# Timber Warriors new show?



## turnkey4099 (Jun 27, 2014)

I caught what may be the first show of this series. Boring, no drama . Still boring, Just log truck drivers hauling loads, having usual problems, flats, equipment failures, brakes freezing up, etc. and lots of talking. One thing that really grated was repeated references to how much wood was still waiting to be hauled. "cords". Do Main loggers really measure saw log amount in cords? Or were they really hauling firewood in log lengths? Most of the loads were about 3/4 full with very small gauge logs, some that I don't think they could cut a 2x4 out of.

Oh, yeah. It did have the mandatory hoked up "competition" (How many tons of wood each hauled).

Harry K


----------



## Swamp Yankee (Jun 27, 2014)

Haven't seen the show

However, my guess is they were hauling wood to one of the pulp mills in Maine. Pulp wood is often measured by the cord or weight and is not used for saw logs but to make paper and board. Years ago when I was working a summer job up there, what we normally refer to as logging trucks are called pulp trucks because that is what they most often haul and what the paper companies manage the forests to produce.
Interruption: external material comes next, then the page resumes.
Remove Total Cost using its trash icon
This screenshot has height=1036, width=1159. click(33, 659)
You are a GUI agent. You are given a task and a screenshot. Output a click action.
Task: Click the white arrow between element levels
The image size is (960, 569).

Once again things may have changed a bit since I was up there but the roads and land into and out of the forests were on paper company land and public access was granted at the discretion of the paper company. I remember many signs along the dirt roads up in the Millinocket area telling motorists that they were on paper company land and that pulp trucks had the right of way. Because the drivers were paid by weight delivered and they were running on private loads there was no such thing as a pulp truck not running well overweight. Again things may have changed a bit since then.

Here's a link describing pulp measurement.
http://forestry.about.com/cs/forestvaluation/a/wood_vol.htm

Take Care


----------



## turnkey4099 (Jun 27, 2014)

Swamp Yankee said:


> Haven't seen the show
> 
> However, my guess is they were hauling wood to one of the pulp mills in Maine. Pulp wood is often measured by the cord or weight and is not used for saw logs but to make paper and board. Years ago when I was working a summer job up there, what we normally refer to as logging trucks are called pulp trucks because that is what they most often haul and what the paper companies manage the forests to produce.
> 
> ...



Thanks. That makes sense. I hadn't thought about pulp wood.

Harry K


----------



## Saddle Mander (Jun 30, 2014)

I recorded it but could only sit through about 15 minutes. It should be called Truck Warriors because it is really about truck driving. What the guys are hauling really doesn't matter.


----------



## turnkey4099 (Jun 30, 2014)

Saddle Mander said:


> I recorded it but could only sit through about 15 minutes. It should be called Truck Warriors because it is really about truck driving. What the guys are hauling really doesn't matter.



I was just thinkling about that show today while splitting some wood. How are they going to make such a limited activity show interesting without adding all the faked up drama? Even that will be a problem as there just isn't enough "there" there to generate fighting.

Harry K


----------



## IcePick (Aug 3, 2014)

Was this supposed to be a new series or just a one episode deal? I haven't been able to find any info on it. I was excited to find out the Pelletier's were back on the air, I always liked their beady little eyes and flapping heads.


----------



## turnkey4099 (Aug 5, 2014)

IcePick said:


> Was this supposed to be a new series or just a one episode deal? I haven't been able to find any info on it. I was excited to find out the Pelletier's were back on the air, I always liked their beady little eyes and flapping heads.



IIRC it was listed as 1st episode of a series in the guide.

Harry K


----------